## What the exercise asks
Extract every line of the listing that contains the string "Select", matching case exactly.

━━ Given data ━━

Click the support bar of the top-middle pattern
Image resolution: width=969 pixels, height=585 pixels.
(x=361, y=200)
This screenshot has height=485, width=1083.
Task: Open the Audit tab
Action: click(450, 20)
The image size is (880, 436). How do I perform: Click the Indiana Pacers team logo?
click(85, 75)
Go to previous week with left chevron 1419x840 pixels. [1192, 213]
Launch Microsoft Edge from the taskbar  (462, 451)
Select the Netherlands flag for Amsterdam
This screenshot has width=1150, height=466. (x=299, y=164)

━━━
━━ Given data ━━

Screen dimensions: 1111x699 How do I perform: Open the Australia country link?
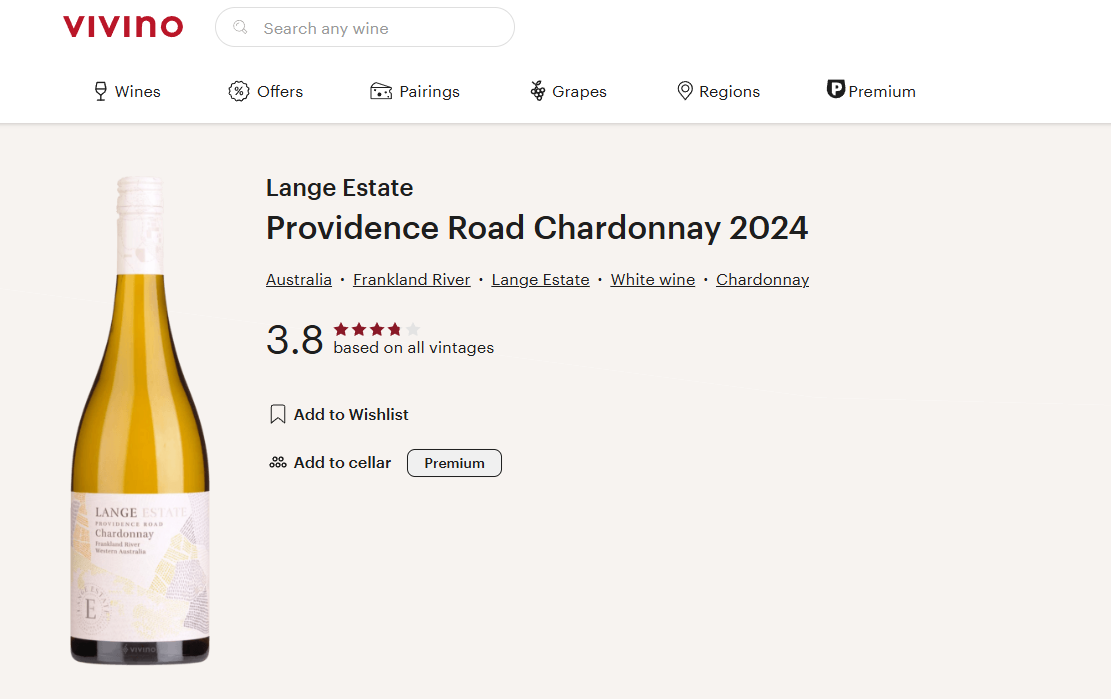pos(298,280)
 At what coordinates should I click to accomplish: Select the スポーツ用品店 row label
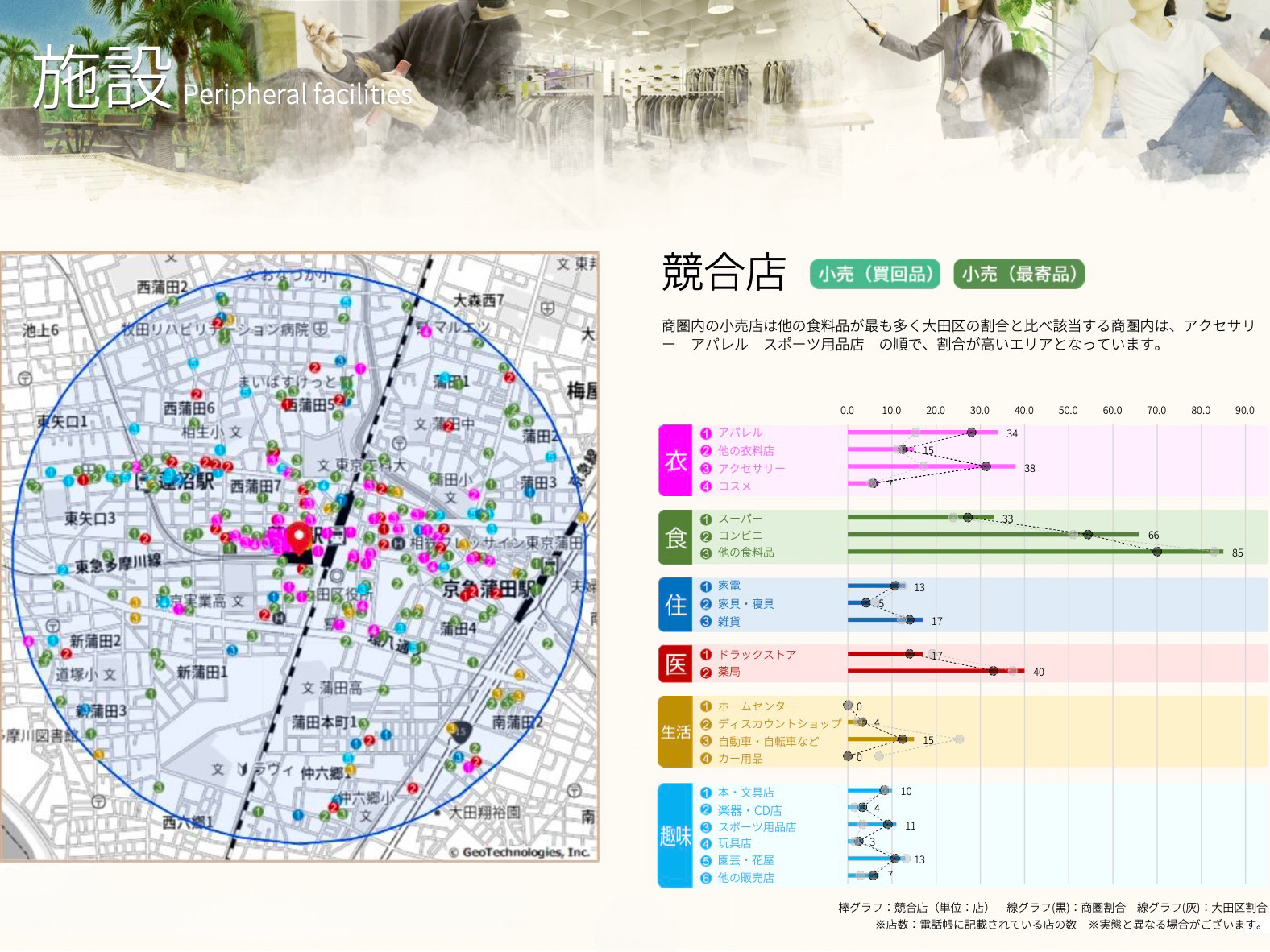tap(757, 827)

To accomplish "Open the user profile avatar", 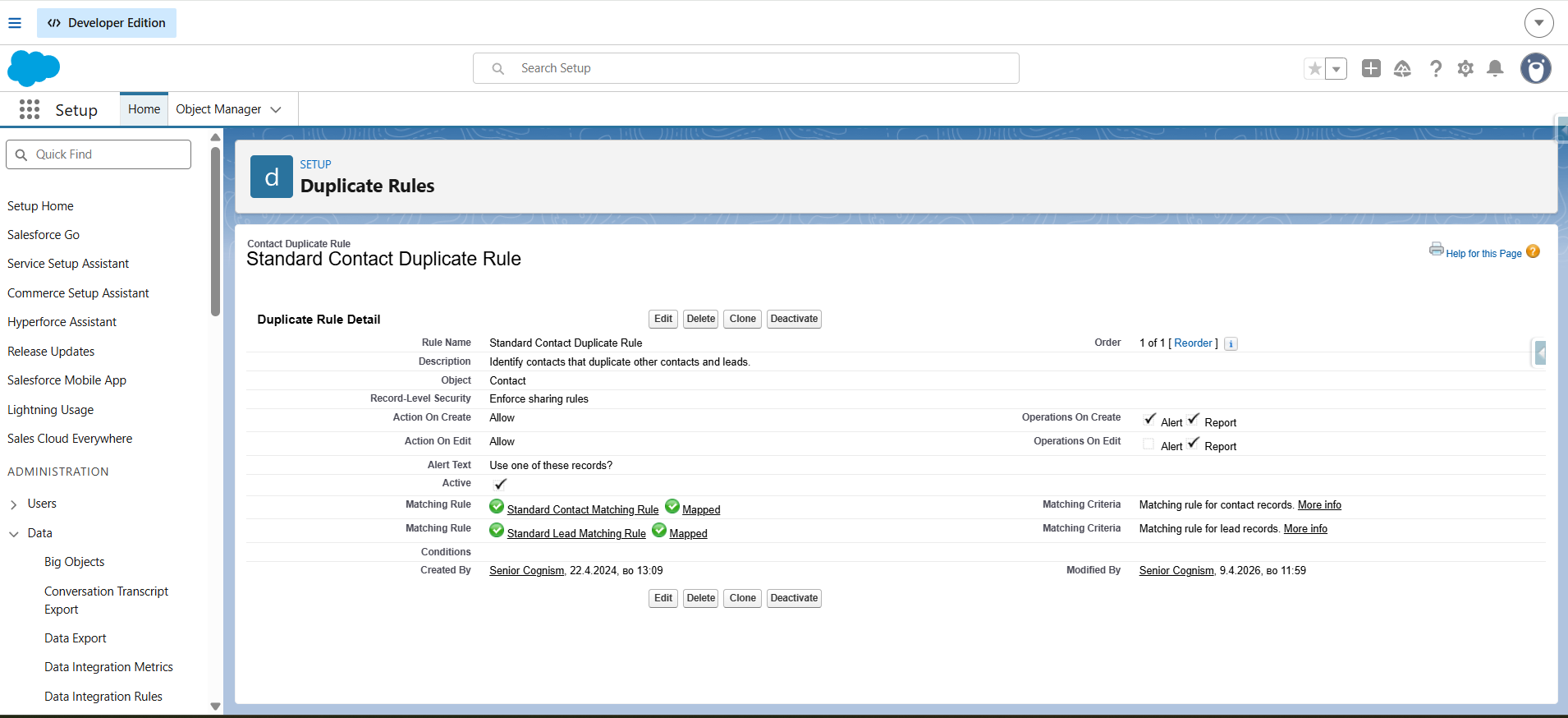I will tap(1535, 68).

━━━
━━ Given data ━━

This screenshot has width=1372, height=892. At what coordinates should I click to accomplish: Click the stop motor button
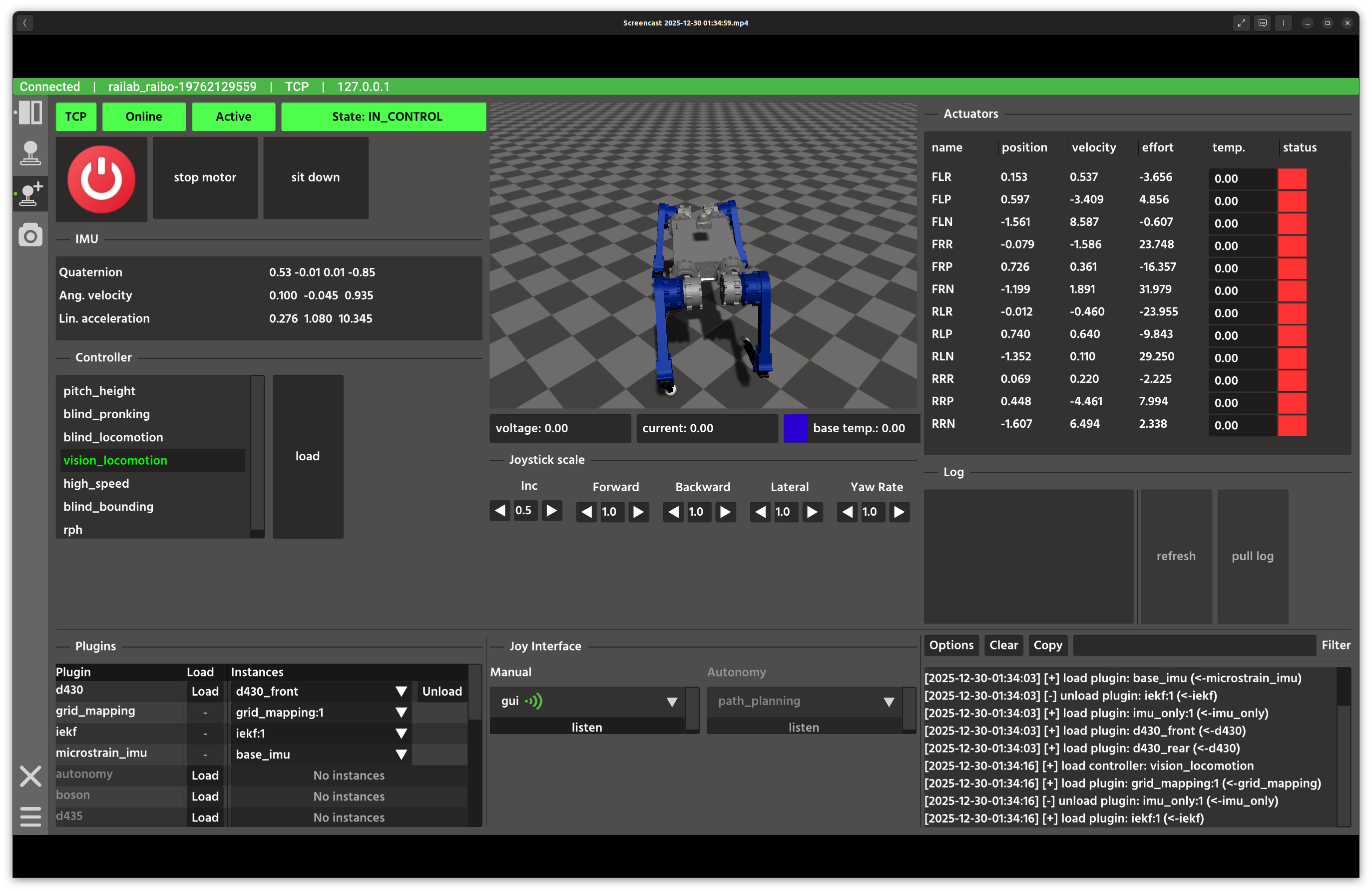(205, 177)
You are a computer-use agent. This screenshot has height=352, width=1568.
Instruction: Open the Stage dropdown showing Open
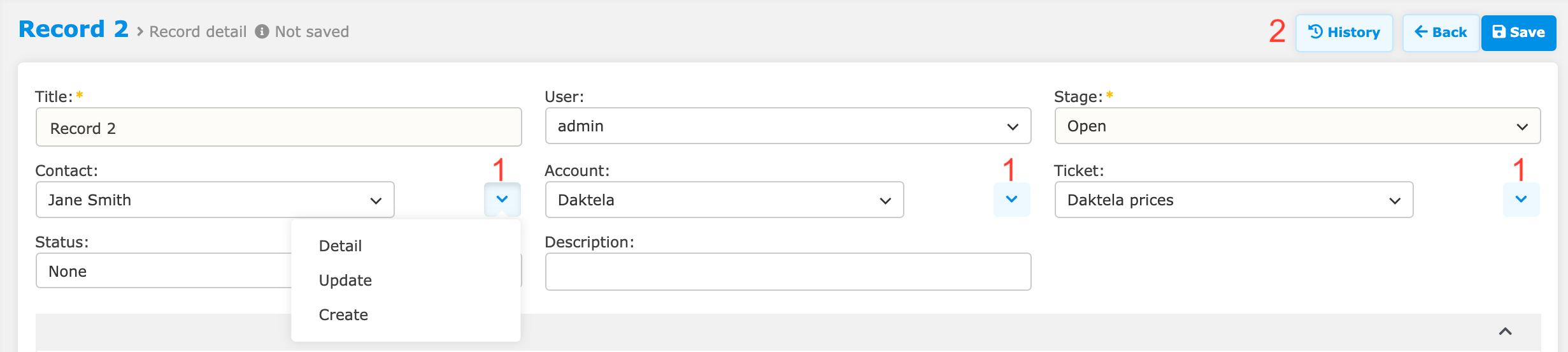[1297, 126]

━━━

## Solution to this exercise
Select the Netherlands flag for Amsterdam
 At what coordinates should I click to accomplish: Select the スポーツ用品店 row label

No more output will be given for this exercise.